━━━━━ SUPPLIED DATA ━━━━━

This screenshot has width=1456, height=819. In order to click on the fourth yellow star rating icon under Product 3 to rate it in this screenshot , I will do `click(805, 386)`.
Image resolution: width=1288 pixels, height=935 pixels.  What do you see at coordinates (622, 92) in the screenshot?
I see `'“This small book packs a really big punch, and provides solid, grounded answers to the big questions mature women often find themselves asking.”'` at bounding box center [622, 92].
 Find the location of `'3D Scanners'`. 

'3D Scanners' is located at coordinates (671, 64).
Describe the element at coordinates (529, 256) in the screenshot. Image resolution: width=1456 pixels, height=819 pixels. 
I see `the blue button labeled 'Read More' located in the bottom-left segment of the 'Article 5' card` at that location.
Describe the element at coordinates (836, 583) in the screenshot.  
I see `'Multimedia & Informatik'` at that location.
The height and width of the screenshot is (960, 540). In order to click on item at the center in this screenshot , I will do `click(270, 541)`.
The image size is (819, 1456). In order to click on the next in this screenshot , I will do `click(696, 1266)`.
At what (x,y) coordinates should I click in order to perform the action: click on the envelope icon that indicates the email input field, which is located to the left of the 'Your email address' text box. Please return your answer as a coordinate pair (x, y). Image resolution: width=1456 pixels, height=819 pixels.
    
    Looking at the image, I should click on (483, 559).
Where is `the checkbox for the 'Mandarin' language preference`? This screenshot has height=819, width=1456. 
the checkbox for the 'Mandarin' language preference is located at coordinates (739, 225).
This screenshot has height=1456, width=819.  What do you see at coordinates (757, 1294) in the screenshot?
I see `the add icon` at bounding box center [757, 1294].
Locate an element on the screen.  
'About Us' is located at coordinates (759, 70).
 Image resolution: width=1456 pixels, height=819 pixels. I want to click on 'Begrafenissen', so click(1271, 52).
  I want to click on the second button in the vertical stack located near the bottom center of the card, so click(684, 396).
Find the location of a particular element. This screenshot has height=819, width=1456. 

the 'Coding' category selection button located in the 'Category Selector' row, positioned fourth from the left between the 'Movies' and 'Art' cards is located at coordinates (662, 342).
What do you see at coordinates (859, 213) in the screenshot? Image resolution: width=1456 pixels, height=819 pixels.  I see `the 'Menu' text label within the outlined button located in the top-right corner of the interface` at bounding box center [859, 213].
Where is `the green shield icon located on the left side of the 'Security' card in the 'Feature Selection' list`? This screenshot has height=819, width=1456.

━━━━━

WRITTEN INSTRUCTION:
Echo the lines of the material from the line with "Describe the element at coordinates (529, 256)" to the line with "the checkbox for the 'Mandarin' language preference is", including both of those lines.

EXERCISE RESULT:
Describe the element at coordinates (529, 256) in the screenshot. Image resolution: width=1456 pixels, height=819 pixels. 
I see `the blue button labeled 'Read More' located in the bottom-left segment of the 'Article 5' card` at that location.
Describe the element at coordinates (836, 583) in the screenshot.  
I see `'Multimedia & Informatik'` at that location.
The height and width of the screenshot is (960, 540). In order to click on item at the center in this screenshot , I will do `click(270, 541)`.
The image size is (819, 1456). In order to click on the next in this screenshot , I will do `click(696, 1266)`.
At what (x,y) coordinates should I click in order to perform the action: click on the envelope icon that indicates the email input field, which is located to the left of the 'Your email address' text box. Please return your answer as a coordinate pair (x, y). Image resolution: width=1456 pixels, height=819 pixels.
    
    Looking at the image, I should click on (483, 559).
Where is `the checkbox for the 'Mandarin' language preference`? This screenshot has height=819, width=1456. 
the checkbox for the 'Mandarin' language preference is located at coordinates (739, 225).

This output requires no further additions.